The Participant May Die Prior to Retirement
Even if the Participant is not close to retirement age, the non-employee spouse risks losing a pre-retirement death benefit if the QDRO is not on file at the time of the Participant's death.
The Participant May Take a Loan
Many plans allow Participants to borrow against their benefits. In this case, it is best to have a QDRO in the employee file that forbids any borrowing that might effect the non-employee spouse's interest, until it can be paid out.
The Parties May Relocate
The party who applies to the Court for a QDRO is required to provide notice to the other party. If many years have passed, and the party applying for the QDRO is unable to locate his former spouse, it may delay the process.
The Participant May Withdraw Funds
If the Participant has liquidated a 401k or other deferred compensation account prior to the entry of a QDRO, the QDRO is meaningless. The other spouse would then be limited to further litigation to obtain a money judgment equal to the amount lost, but this is costly and uncertain litigation. If the Participant has already spent the money and does not have other non-exempt assets, there may be no remedy.
The Participant May Roll Over Funds to Another Account or the Plan May Change Recordkeepers
Even if the account is not liquidated but is simply moved to another financial institution, this can cause huge problems and delays. First, this transfer (or rollover) may not be discovered until after the non-employee spouse gets a QDRO for the first account, which no longer contains the funds. The QDRO would not suffice for the new account, so a new QDRO would be needed. Second, most non-employee shares in retirement accounts include interest and dividends from the date of the original divorce settlement agreement (or from the date of the original judgment of divorce). If the funds have been transferred to a new financial institution, the new financial institution will often not possess the records from the old 401k that are needed to add interest and dividends from the date of the original agreement. In that case, attorneys (or their paralegals) must review years of account statements (assuming the statements can be obtained) to manually calculate the gains (and possibly loss
Records Necessary to Prove a Separate Property Credit May No Longer Exist
If the Participant spouse had funds in a deferred compensation account at the time of the marriage, those funds are her separate property, and the non-employee should not share in those funds. However, it is the burden of the Participant to prove the amount of the pre-marital funds. Most financial institutions maintain account records for a limited period of time, often seven years. If the account records from the date of marriage are no longer available when the QDRO is being prepared, the Participant may have to forfeit a portion of her separate property to the other party.
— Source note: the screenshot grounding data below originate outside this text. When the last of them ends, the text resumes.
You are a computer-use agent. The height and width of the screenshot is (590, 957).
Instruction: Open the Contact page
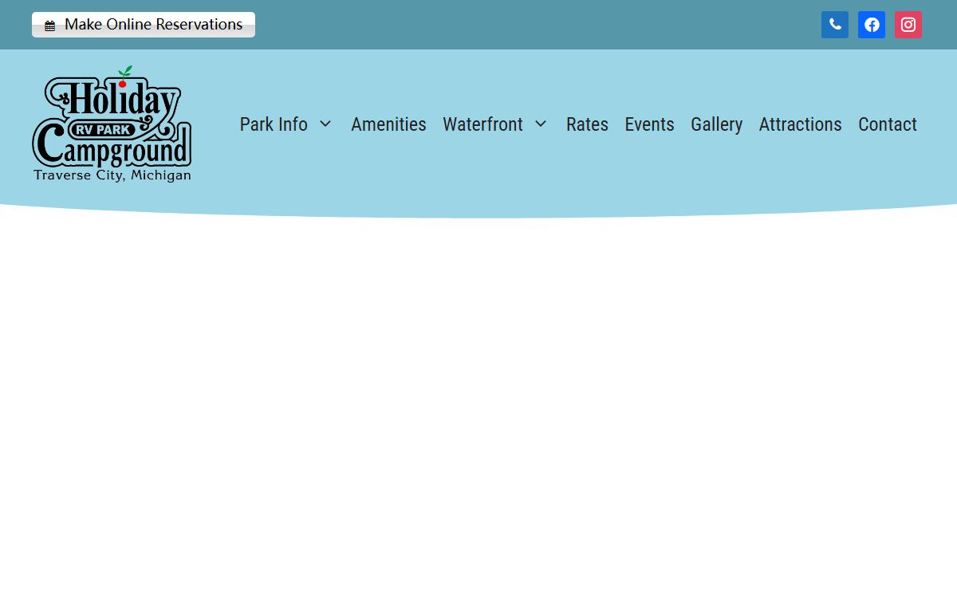click(887, 124)
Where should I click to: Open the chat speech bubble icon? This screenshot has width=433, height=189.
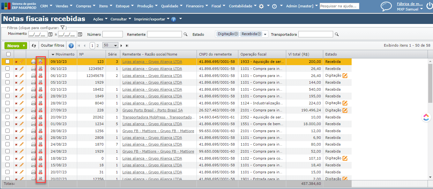(x=386, y=6)
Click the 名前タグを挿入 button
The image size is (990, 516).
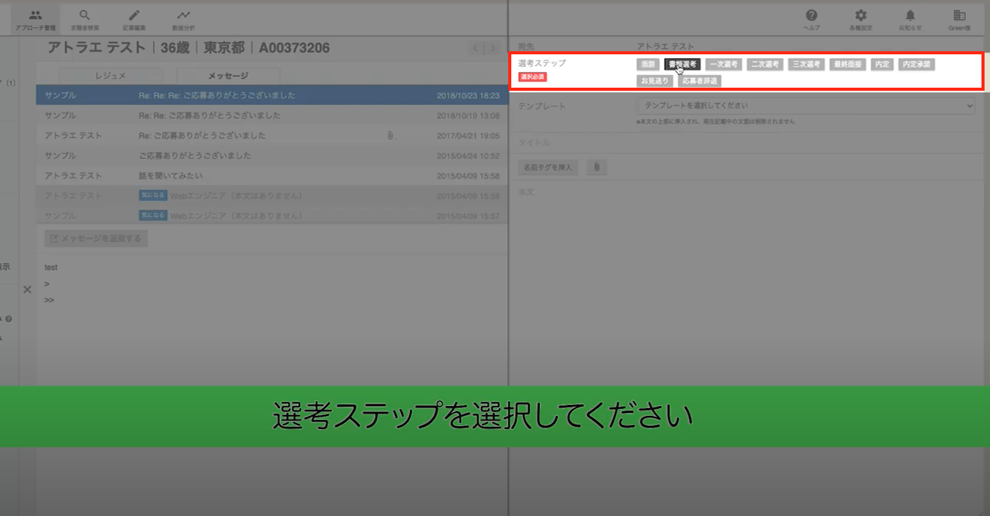click(x=548, y=167)
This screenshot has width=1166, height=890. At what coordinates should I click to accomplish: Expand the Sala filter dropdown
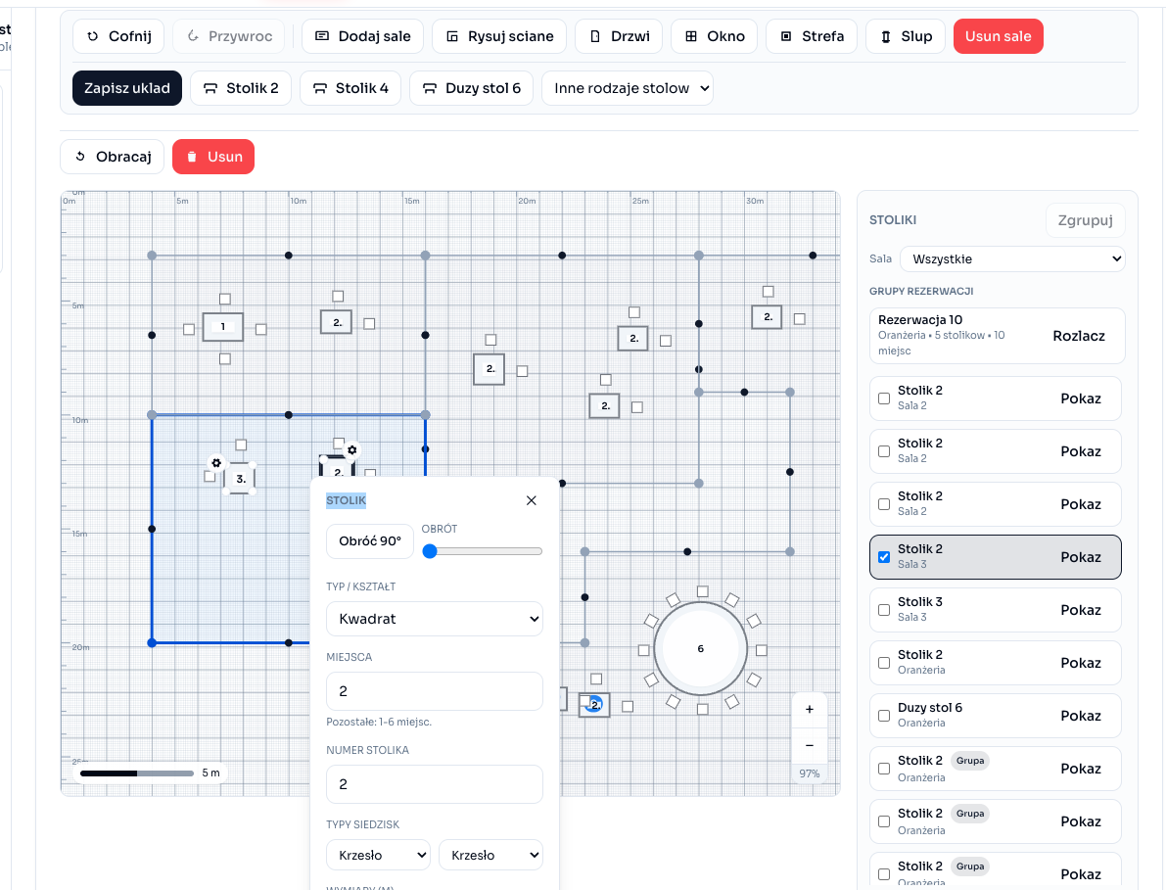click(1011, 259)
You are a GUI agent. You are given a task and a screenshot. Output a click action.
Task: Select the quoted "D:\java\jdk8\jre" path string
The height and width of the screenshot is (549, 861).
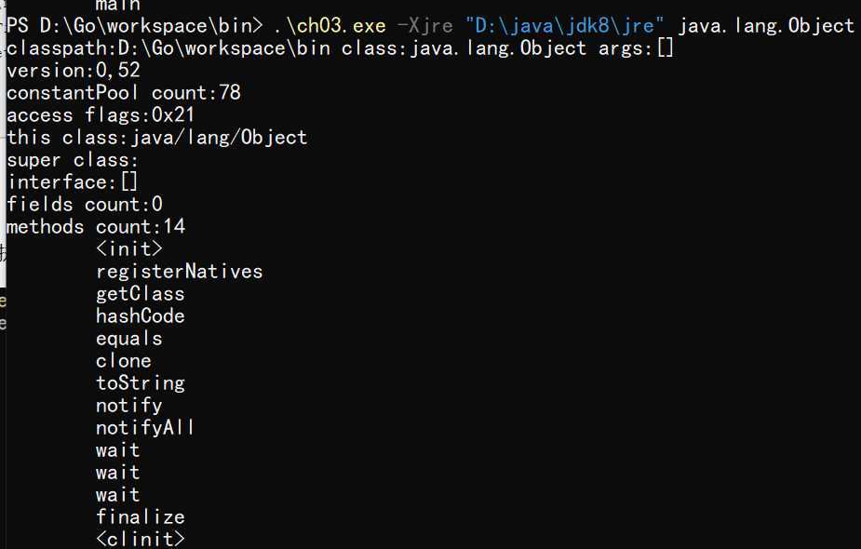(x=565, y=25)
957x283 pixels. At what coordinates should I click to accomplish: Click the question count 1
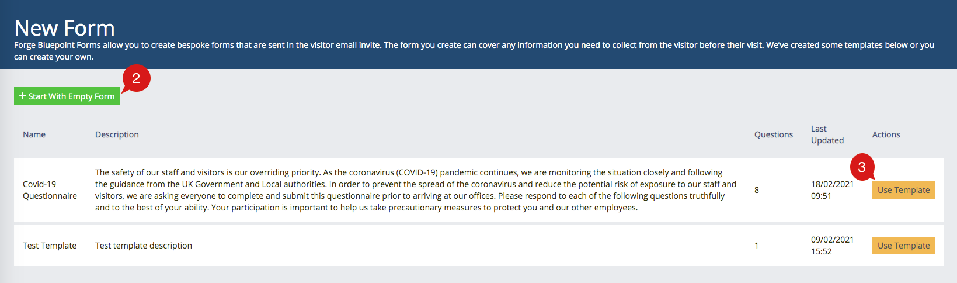pyautogui.click(x=757, y=246)
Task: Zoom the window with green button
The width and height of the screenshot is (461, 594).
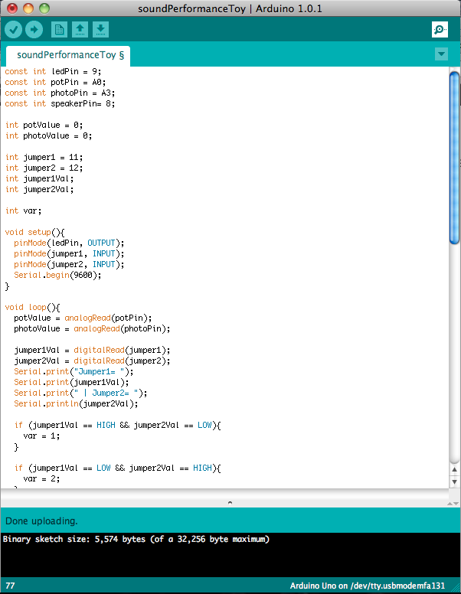Action: [x=44, y=8]
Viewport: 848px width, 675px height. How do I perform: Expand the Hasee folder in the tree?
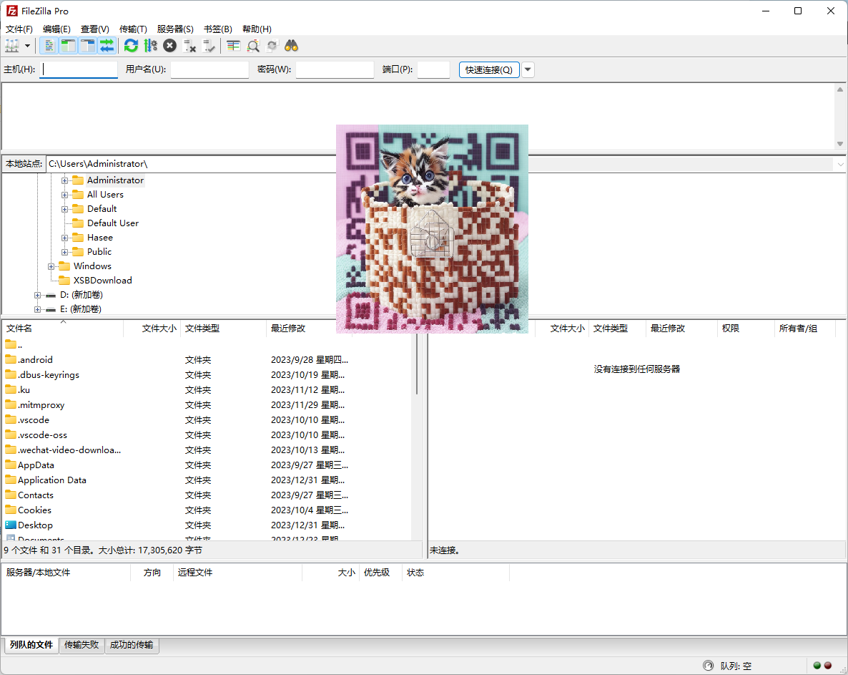coord(64,237)
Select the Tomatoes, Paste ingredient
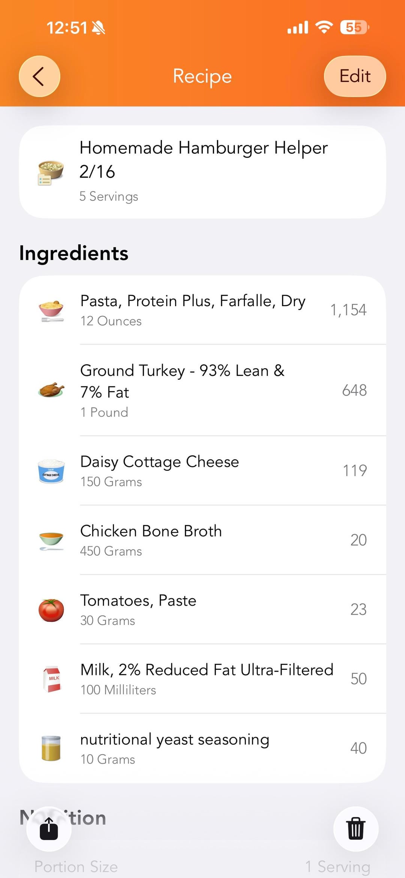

It Takes Time for the QDRO to be Signed by a Judge
Even under the best scenario, where the other party has no objections, there can be considerable time between the date that the proposed QDRO is submitted to the Court, and the time that it is signed by a judge. For example, in Suffolk County, New York (where my office is located), this process can take up to six months.
The QDRO May Need to be Amended
While many plan administrators will review a draft QDRO before it is signed by a judge, some will not. In those cases, the parties may not know until after the QDRO is granted by the Court and served on the plan, that it violates technical plan provisions and will not be honored (i.e. "qualified"). For example, the plan may prohibit the calculation of an award between two dates, may not allow for a pro rata survivor benefit, or may not calculate awards prior to a certain valuation date. If the QDRO contains a prohibited term, it will have to be amended and re-submitted to the Court in order for the distribution to be effectuated. While this situation is rare, additional time should be allotted for such a possibility.